Paul Eggert began by announcing that he had come not to bury the book, but to praise it, and made a very persuasive argument for what he called ‘the beauty of scholarly completeness’ in the production of a paper-based edition, something which is not possible with an electronic edition. In the ‘finished’ print edition, ‘every part of the volume [is] enlightened by every other part, all of it seamlessly interdependent and unobjectionably cross-referenced, nothing said twice, all of it as near perfectly balanced as you could ever make it.’ In comparison with this, there is no deadline for an electronic edition, and edits can be made at any time. Does this, he questioned, mean that the scholarly rigour brought to bear in the print world be relaxed? And what of the interactive and multi-author possibilities engendered by electronic editions? Can we engage in these new ways of doing things without compromising traditional standards of accuracy and rigorous reasoning?

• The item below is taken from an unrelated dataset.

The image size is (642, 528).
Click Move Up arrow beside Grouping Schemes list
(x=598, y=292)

Eggert then went on to discuss an electronic editing project that he had been engaged in for some years which uses the concept of ‘just-in-time-markup (JITM)’ to ensure the accuracy and authenticity of the electronic text. This system runs counter to common practice in markup, where tagsets are inserted into the text, and travel along with it when it is transmitted or transformed. JITM keeps markup and texts separate, and any corruptions or changes in the text are detected instantly using algorithmic methods (checksums) to keep track of even the slightest difference. JITM also has the advantage that various interpretative ‘perspectives’ in the text can be generated at will, but the underlying text is left unchanged.

Afternoon session

Julia Briggs discussed the HyperNietzsche project, which is a kind of electronic research matrix designed to facilitate the cooperative and cumulative effort of a community of specialists and to make their work freely available on the Internet. Briggs is currently editing some of Virginia Woolf’s materials for this, looking at the process and history of Woolf’s writings. Briggs showed some examples of Woolf’s manuscript and typescript writings which will be presented in the HyperNietzsche framework, including A Sketch of the Past and The Hours.

Linda Bree of Cambridge University Press discussed a number of editing projects that the Press is engaged in. The Ben Jonson project is producing both a print and an electronic edition, while the Jonathan Swift project is producing a print edition with an accompanying electronic active of a number of early editions of Swift.

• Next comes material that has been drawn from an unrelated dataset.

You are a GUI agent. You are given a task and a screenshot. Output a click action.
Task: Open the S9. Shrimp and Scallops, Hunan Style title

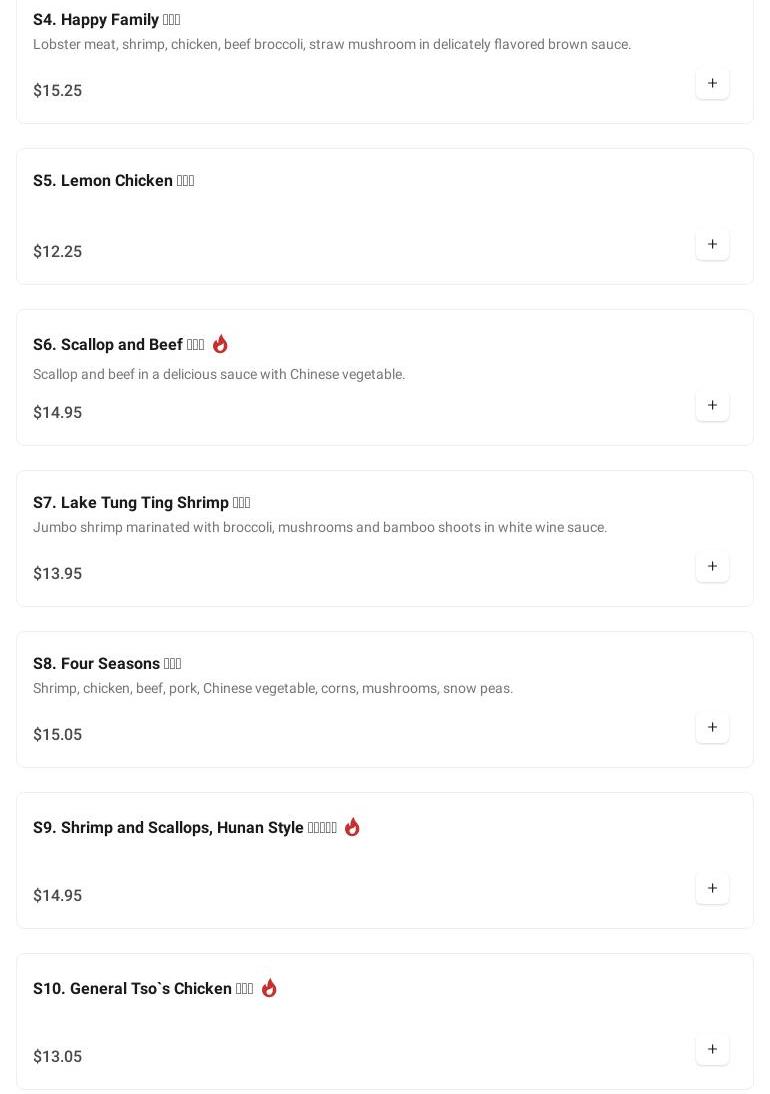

Regular printed editions are being produced of Jane Austen and Samuel Richardson, and in the twentieth century, there are editions of Scott Fitzgerald, D.H. Lawrence, and Joseph Conrad. These editions will be also sold as XML text but will not be produced as electronic editions.

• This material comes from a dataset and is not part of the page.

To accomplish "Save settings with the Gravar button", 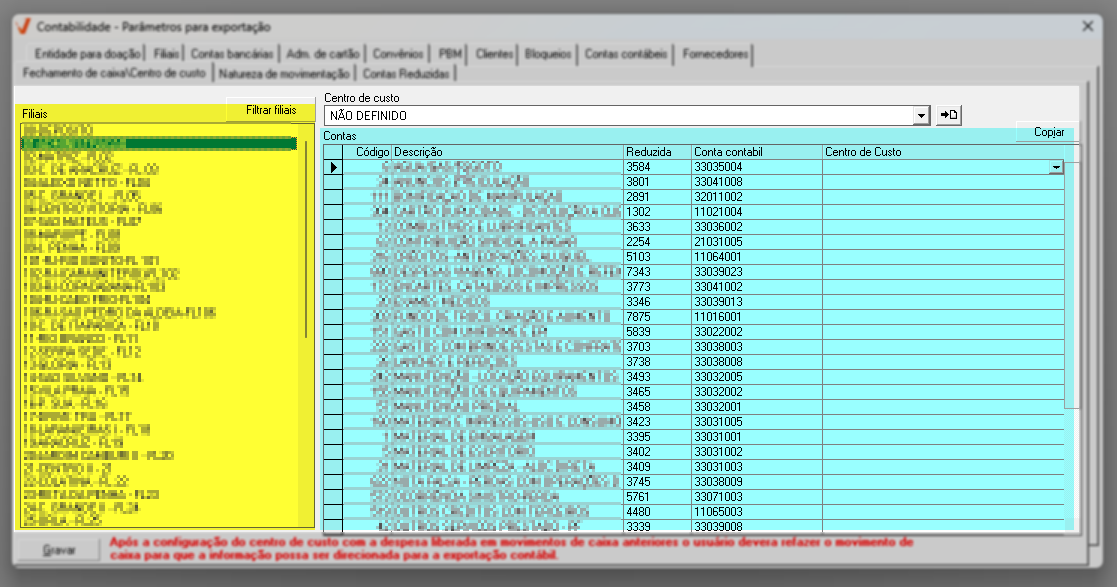I will click(x=58, y=550).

CUP are also producing a number of edited volumes of letters. These are a format which would benefit greatly from electronic representation, but there are a number of considerations which make this difficult, in particular dealing with the estates of the writers. Editions of the letters of Conrad and Fitzgerald are almost complete, and work is proceeding on four volumes of the letters of Samuel Beckett. The Beckett estate will not allow e-publication, which CUP have accepted. CUP are also working on a fifteen volume edition of the letters of Ernest Hemingway. The Hemingway estate will also not grant e-rights, but CUP are less willing to accept this as they probably need to have the rights to produce an e-version in order to make the edition financially viable. Libraries not willing to buy print versions of expensive volumes, and they might prefer to have electronic versions. Bree made some general remarks about the publishing of editions. She remarked that a printed scholarly edition has a long shelf-life, but sales of scholarly editions have fallen away and therefore prices have gone up, which makes the readership even smaller.

Graham Law from Waseda University in Japan is working on non-canonical literary works, including periodical literature and the collected letters of Wilkie Collins. The Collins letters were originally produced as a paper edition: of the four editors, one did not want to produce an electronic edition, and nor did the publishers. Four volumes of the letters were published in paper form in 2005. During the editing process, the team used high quality digital images of 80% of the letters to transmit around the world. The second stage of the project will be the production of the letters on CD ROM. Charles Dickens’ letters are now available on CD ROM. Eventually there will be a freely available version of the Collins letters on the web.

Law suggested that we need to think hard about transition formats, and he pointed out the huge gains that a move even to PDFs brings. He also pointed out the advantages in the availability of digital versions of different authors (like Collins and Dickens) even if they are not cross-searchable.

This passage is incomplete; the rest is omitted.